# Controller wiring help



## snails07 (24/1/17)

I'm building a mash temp controller using a RaspberryPi and Craftbeerpi and just wanting to make sure this 240v wiring is 110% correct.

I will be getting my sparky neighbour to check it over once it is done but just wanting to try to get it right before i take it round to him.

It will be powering a keg king 2200w element that is installed in the kettle.


----------



## Camo6 (24/1/17)

Not even gonna touch this one. Show it to your sparky mate first.

Computer says no.


----------



## snails07 (24/1/17)

Haha, thought that might be the response.
The sparky will be checking it over


----------



## Zorco (24/1/17)

There is no shortage of electrical people here who could advise.


But electricity make you be all like....


https://zippy.gfycat.com/IllPleasingDolphin.webm


----------



## Ducatiboy stu (24/1/17)




----------



## Ducatiboy stu (24/1/17)

(Supplied data):

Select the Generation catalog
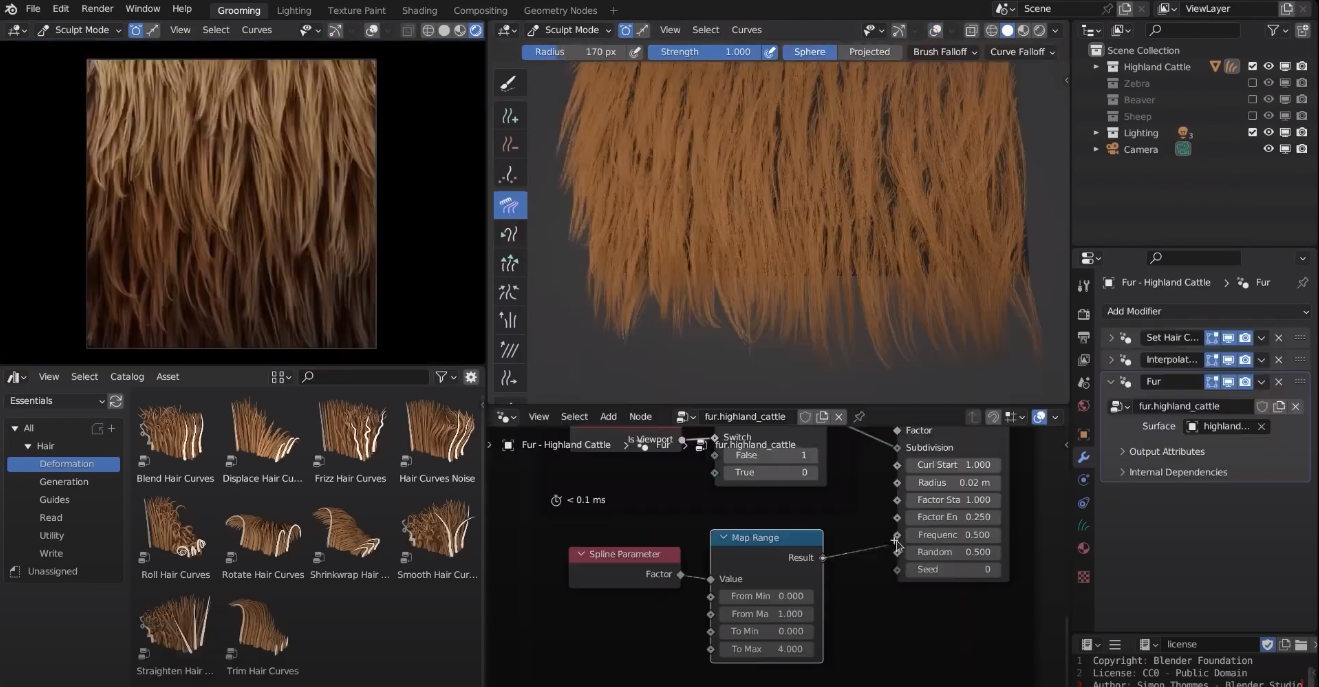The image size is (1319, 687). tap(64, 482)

...

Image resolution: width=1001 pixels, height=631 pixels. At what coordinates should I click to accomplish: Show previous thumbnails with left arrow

(What this exercise asks):
a – Answer these questions about the controller wiring thread, one line each:
(i) What two things is the mash temperature controller being built with?
(ii) What will the controller power?
(iii) Who will check the wiring once it is done?
b – In the controller wiring thread, take everything from "The sparky will" down to "be all like...." and write it out again, swapping "electrical people" for "electricians".
c – Sum up the controller wiring thread in two sentences.

(Solutions to the tasks):
a –
(i) A RaspberryPi and Craftbeerpi.
(ii) A keg king 2200w element installed in the kettle.
(iii) The poster's sparky neighbour.

b –
The sparky will be checking it over


----------



## Zorco (24/1/17)

There is no shortage of electricians here who could advise.


But electricity make you be all like....

c – A poster building a mash temperature controller with a RaspberryPi and Craftbeerpi wants to make sure the 240v wiring for a keg king 2200w kettle element is correct, and says a sparky neighbour will check it. One reply refuses to weigh in and says to show the sparky first, while another says there is no shortage of electrical people on the forum who could advise.